(DIRECTIVE) Output as a numbered list, with blank lines left out, only the records from the line with "Click the Facebook" up to and including the line with "click(319, 8)".

----- RECORDS FOR THE TASK -----

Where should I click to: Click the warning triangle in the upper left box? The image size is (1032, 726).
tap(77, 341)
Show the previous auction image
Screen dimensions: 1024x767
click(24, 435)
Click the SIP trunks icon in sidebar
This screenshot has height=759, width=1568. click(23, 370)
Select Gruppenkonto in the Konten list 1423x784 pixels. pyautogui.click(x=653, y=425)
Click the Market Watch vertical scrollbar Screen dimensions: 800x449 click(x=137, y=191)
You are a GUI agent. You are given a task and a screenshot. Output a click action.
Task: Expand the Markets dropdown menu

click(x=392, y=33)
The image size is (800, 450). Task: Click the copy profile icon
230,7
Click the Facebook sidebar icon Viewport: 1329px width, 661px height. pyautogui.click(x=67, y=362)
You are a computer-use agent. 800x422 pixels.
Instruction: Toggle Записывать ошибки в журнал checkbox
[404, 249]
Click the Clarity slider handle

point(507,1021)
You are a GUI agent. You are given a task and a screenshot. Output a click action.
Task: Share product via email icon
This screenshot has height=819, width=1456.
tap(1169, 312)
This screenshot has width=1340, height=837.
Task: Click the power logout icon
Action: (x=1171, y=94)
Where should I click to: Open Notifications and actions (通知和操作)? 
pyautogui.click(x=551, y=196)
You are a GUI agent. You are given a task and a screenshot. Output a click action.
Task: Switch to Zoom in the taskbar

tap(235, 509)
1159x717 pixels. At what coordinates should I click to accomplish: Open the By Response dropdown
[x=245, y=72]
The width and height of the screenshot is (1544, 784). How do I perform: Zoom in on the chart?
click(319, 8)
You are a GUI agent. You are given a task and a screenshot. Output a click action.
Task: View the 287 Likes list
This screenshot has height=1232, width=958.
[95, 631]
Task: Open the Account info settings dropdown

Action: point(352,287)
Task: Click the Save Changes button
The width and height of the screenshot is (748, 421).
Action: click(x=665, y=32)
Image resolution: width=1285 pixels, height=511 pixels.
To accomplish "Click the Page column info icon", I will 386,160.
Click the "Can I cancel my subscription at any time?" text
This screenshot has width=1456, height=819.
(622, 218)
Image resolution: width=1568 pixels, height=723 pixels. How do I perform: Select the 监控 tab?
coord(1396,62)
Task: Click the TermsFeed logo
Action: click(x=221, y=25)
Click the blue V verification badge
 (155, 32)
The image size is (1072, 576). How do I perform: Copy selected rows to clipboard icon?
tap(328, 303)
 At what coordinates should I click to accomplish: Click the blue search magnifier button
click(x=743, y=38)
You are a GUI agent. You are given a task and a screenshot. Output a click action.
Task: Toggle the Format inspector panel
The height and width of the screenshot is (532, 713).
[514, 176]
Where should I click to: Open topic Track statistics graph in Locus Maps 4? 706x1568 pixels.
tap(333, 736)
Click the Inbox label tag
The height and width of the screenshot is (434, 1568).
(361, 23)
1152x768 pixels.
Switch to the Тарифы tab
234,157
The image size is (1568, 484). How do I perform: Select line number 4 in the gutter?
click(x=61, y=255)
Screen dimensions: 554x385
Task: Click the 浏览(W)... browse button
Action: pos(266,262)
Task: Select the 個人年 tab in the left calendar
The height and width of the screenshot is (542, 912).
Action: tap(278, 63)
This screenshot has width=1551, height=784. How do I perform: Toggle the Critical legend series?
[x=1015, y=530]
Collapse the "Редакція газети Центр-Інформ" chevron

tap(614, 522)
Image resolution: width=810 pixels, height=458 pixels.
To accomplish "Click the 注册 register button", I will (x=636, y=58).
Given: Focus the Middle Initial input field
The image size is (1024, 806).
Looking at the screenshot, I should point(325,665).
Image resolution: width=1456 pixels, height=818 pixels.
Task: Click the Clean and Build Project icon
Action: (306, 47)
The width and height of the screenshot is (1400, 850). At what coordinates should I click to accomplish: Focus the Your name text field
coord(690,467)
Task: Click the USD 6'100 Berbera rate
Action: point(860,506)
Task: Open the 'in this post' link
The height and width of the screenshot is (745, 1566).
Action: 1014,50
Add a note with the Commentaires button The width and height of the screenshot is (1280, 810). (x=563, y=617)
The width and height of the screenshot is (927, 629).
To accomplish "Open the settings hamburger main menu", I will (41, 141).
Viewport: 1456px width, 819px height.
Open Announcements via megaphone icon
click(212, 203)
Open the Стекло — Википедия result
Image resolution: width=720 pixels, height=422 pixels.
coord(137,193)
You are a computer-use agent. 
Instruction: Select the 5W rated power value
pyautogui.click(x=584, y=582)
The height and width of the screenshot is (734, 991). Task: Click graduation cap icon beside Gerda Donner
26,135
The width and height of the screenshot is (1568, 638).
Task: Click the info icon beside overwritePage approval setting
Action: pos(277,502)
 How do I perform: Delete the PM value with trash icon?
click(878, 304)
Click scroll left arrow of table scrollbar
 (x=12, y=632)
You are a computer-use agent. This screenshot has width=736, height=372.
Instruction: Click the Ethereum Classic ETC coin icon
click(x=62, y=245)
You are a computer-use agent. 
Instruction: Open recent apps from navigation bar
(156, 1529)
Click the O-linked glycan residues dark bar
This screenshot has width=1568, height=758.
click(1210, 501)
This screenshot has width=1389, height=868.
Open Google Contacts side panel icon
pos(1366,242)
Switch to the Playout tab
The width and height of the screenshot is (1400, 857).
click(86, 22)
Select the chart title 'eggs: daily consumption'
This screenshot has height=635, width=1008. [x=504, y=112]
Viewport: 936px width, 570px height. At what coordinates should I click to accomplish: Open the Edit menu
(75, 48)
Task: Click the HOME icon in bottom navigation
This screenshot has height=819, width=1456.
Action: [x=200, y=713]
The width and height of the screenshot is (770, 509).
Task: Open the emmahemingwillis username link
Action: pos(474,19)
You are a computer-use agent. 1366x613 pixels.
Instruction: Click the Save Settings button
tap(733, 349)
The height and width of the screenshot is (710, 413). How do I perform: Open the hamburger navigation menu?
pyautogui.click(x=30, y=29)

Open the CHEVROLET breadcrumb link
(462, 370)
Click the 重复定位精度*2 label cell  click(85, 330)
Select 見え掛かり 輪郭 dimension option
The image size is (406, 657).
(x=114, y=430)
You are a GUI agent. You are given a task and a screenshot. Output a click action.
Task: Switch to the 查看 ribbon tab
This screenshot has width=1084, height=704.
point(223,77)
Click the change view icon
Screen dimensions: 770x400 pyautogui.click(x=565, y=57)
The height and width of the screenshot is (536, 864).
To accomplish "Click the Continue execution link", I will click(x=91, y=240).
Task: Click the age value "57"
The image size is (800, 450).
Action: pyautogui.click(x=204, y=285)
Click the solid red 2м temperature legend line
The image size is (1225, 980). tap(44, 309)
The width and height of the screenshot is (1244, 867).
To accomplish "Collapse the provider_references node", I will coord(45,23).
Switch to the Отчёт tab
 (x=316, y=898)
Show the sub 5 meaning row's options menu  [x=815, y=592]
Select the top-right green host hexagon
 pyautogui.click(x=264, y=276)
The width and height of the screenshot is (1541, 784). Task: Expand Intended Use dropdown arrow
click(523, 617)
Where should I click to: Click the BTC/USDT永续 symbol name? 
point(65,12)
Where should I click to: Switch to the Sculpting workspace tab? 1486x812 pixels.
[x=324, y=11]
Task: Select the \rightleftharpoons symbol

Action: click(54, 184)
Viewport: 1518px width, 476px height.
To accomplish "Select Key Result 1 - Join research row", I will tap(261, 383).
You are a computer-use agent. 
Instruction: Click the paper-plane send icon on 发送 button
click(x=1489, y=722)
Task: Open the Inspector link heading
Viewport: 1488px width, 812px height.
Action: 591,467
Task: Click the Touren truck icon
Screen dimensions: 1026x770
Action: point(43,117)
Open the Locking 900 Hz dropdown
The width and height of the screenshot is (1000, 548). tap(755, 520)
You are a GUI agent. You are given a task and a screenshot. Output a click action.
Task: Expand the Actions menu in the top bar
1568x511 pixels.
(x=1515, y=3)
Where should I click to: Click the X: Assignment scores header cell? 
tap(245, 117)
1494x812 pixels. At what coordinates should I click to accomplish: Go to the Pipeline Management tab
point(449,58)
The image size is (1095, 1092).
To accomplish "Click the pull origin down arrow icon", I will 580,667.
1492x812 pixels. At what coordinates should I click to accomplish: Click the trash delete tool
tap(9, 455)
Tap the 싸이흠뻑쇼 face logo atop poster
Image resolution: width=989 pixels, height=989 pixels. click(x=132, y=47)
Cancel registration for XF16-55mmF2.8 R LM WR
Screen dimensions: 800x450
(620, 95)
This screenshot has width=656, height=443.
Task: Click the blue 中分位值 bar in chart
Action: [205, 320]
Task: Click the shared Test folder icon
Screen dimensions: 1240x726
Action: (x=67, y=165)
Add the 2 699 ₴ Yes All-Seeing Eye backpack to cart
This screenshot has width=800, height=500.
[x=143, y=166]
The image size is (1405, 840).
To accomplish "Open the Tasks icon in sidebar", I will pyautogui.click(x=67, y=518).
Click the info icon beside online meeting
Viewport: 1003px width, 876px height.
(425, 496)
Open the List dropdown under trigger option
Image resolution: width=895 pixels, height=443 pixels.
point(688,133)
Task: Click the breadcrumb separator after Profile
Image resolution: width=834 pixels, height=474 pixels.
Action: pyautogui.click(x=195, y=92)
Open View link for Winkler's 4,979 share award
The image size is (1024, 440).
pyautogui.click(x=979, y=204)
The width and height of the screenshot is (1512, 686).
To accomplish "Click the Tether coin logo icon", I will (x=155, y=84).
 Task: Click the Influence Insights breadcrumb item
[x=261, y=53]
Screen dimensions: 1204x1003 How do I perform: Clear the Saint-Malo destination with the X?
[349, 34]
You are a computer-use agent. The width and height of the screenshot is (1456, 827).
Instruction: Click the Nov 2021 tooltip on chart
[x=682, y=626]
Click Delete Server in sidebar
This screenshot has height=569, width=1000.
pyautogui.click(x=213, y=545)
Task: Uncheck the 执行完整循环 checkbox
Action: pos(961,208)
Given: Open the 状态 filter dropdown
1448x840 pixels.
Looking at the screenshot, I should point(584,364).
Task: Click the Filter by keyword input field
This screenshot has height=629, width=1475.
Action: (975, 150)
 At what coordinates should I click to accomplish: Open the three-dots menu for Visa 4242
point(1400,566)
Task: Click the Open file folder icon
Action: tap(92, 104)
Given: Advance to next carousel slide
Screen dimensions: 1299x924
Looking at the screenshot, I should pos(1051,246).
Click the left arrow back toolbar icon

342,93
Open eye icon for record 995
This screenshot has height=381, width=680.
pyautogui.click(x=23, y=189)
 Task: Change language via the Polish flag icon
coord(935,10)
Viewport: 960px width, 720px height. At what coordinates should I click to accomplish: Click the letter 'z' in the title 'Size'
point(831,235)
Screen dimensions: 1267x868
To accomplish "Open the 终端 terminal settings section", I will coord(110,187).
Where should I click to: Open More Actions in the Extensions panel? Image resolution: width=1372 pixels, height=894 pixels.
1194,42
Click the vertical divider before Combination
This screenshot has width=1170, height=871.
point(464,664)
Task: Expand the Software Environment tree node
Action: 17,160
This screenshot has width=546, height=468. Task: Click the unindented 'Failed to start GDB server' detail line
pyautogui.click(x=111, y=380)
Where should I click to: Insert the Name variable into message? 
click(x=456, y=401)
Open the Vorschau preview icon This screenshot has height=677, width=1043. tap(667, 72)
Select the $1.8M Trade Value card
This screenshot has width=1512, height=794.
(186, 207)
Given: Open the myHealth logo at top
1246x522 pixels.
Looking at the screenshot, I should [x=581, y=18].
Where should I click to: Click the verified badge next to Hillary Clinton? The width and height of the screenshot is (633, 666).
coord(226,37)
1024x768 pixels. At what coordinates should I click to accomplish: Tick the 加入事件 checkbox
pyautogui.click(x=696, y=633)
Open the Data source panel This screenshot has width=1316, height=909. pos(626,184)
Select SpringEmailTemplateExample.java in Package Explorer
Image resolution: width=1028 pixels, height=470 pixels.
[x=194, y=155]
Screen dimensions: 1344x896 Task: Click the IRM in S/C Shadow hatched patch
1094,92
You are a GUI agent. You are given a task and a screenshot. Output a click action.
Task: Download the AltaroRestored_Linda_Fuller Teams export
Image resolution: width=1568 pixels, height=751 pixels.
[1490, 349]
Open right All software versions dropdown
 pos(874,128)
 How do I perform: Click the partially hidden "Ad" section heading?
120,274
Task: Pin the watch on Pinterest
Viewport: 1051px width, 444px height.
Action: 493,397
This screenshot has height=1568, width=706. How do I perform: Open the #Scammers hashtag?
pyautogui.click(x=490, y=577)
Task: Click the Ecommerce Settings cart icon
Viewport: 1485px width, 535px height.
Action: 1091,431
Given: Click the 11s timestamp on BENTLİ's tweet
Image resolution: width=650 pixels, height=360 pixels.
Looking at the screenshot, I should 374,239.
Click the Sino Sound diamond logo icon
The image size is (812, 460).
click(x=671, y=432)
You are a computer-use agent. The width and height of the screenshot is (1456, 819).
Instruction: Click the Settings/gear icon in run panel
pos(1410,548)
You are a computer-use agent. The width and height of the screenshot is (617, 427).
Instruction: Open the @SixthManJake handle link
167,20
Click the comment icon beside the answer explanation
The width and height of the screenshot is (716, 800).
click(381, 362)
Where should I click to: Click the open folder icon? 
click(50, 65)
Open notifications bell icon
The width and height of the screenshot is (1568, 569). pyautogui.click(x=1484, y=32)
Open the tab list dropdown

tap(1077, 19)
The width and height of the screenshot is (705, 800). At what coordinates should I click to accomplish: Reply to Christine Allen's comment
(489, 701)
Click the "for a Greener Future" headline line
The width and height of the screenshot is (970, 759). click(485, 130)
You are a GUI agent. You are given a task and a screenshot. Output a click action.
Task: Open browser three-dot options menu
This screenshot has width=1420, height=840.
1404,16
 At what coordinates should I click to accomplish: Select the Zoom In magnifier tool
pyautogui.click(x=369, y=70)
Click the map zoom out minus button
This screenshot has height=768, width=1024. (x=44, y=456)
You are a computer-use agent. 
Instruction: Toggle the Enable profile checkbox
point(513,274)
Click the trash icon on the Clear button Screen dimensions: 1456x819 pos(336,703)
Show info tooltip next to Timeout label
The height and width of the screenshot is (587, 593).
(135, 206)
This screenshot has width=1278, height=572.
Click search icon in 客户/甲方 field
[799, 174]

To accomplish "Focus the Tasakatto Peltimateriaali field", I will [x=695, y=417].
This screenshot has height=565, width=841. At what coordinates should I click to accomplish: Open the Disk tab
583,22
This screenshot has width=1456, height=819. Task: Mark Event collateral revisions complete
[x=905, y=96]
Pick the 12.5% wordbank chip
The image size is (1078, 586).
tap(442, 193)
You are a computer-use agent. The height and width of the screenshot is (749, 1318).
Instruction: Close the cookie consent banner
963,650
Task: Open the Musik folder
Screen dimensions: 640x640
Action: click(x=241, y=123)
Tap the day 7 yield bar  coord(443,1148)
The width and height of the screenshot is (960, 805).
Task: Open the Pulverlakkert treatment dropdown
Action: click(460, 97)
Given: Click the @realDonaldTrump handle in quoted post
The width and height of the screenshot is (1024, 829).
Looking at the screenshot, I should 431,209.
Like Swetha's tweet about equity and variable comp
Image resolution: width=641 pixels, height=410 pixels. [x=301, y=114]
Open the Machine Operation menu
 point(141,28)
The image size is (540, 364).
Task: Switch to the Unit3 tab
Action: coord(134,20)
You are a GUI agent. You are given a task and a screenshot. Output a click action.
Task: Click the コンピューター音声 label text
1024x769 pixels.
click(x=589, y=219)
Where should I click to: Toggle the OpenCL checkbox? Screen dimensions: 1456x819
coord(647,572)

-----

(EXERCISE SOLUTION)
1. Click the Facebook sidebar icon Viewport: 1329px width, 661px height. pyautogui.click(x=67, y=362)
2. You are a computer-use agent. 800x422 pixels.
3. Instruction: Toggle Записывать ошибки в журнал checkbox
4. [404, 249]
5. Click the Clarity slider handle
6. point(507,1021)
7. You are a GUI agent. You are given a task and a screenshot. Output a click action.
8. Task: Share product via email icon
9. This screenshot has height=819, width=1456.
10. tap(1169, 312)
11. This screenshot has width=1340, height=837.
12. Task: Click the power logout icon
13. Action: (x=1171, y=94)
14. Where should I click to: Open Notifications and actions (通知和操作)? 
15. pyautogui.click(x=551, y=196)
16. You are a GUI agent. You are given a task and a screenshot. Output a click action.
17. Task: Switch to Zoom in the taskbar
18. tap(235, 509)
19. 1159x717 pixels. At what coordinates should I click to accomplish: Open the By Response dropdown
20. [x=245, y=72]
21. The width and height of the screenshot is (1544, 784). How do I perform: Zoom in on the chart?
22. click(319, 8)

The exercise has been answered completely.